Ignoring every picture, transcribe the data in full as it stands.

(Exercise data):

*** Block opens ***

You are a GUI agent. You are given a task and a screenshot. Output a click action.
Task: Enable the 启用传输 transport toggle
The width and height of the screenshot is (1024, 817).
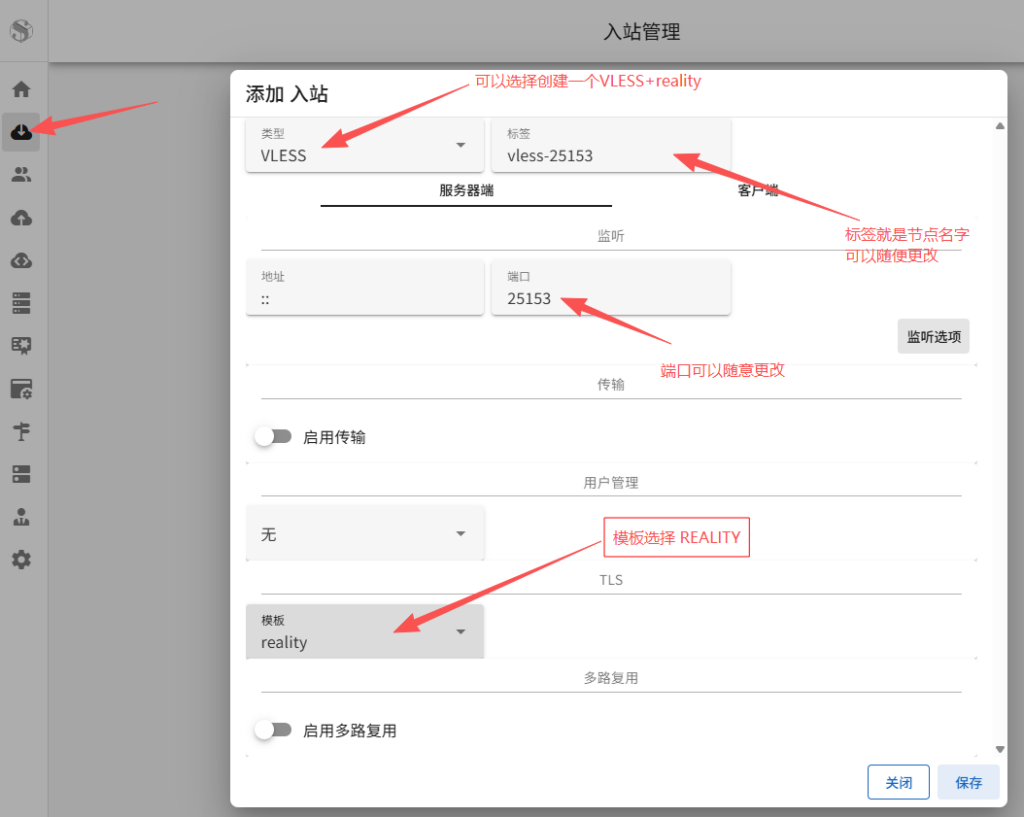coord(273,436)
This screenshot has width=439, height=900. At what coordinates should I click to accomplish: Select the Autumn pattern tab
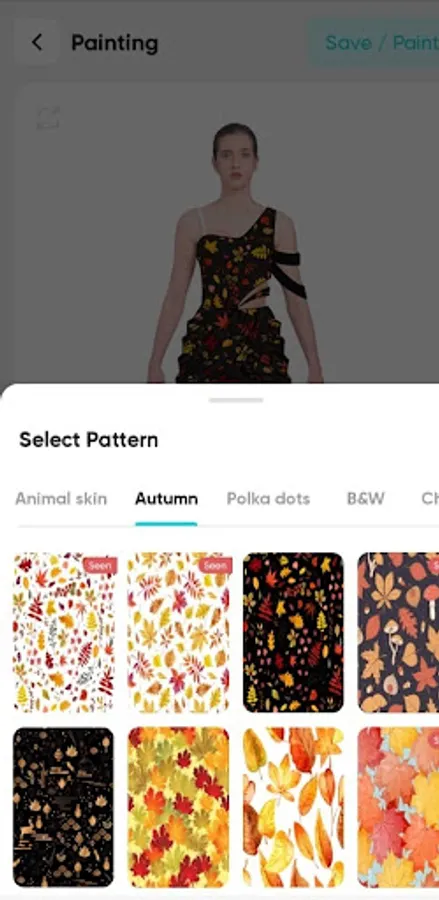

*** Block closes ***

(Exercise answer):
You are a GUI agent. You are given a task and a screenshot. Output a click action.
Task: Enable the 启用传输 transport toggle
The width and height of the screenshot is (1024, 817).
coord(273,436)
This screenshot has width=439, height=900. At what coordinates should I click to accomplish: Select the Autumn pattern tab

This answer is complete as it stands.